Dirk Stettner, der auf die neuerliche Panne aufmerksam gemacht hat, kündigte an, den Fall am kommenden Montag im Ausschuss für Kommunikationstechnik und Datenschutz des Abgeordnetenhauses ansprechen zu wollen. Dort wird auch Smentek den Abgeordneten Rede und Antwort stehen müssen.

Bei der Polizei sind beim Upgrade wichtige Ermittlungsdaten verlorengegangen

Die Verzögerung bei der Umstellung auf Windows 10 könnte Smentek zufolge zu Mehrkosten von bis zu einer Million Euro führen. Der Grund: Die Innenverwaltung hat mit Microsoft für alle nicht rechtzeitig umgestellten Rechner eine Support-Verlängerung bis Ende 2020 vereinbart. Zuletzt sorgten mehrere Zwischenfälle im Zusammenhang mit der Umstellung auf Windows 10 für Schlagzeilen.

Im Bezirk Tempelhof-Schöneberg mussten die 55 Mitglieder der Bezirksverordnetenversammlung Ende November auf die Auszahlung ihrer Aufwandsentschädigung verzichten.

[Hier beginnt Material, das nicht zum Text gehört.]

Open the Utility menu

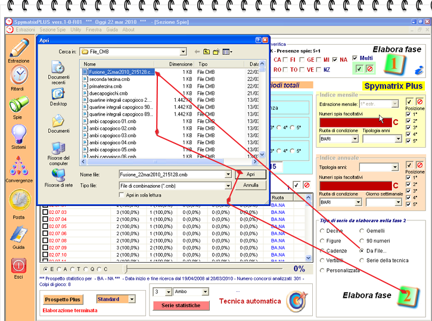point(76,29)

Ursache waren „technische Schwierigkeiten bei der Übertragung der Buchungsinformationen durch die Migration auf Windows 10“.

Und auch Beamte der Berliner Polizei meldeten Fehler beim Upgrade auf Windows 10. IT-Mitarbeiter löschten Daten und Auswertungen von Beamten zu Ermittlungen gegen Intensivtäter sowie zu Betrugs- und Raubfällen. Betroffen waren Beamte der Kriminalpolizei in der Direktion 2. Die auf lokalen Festplatten gespeicherten Daten von unzähligen Beamten sind nun unwiederbringlich verloren.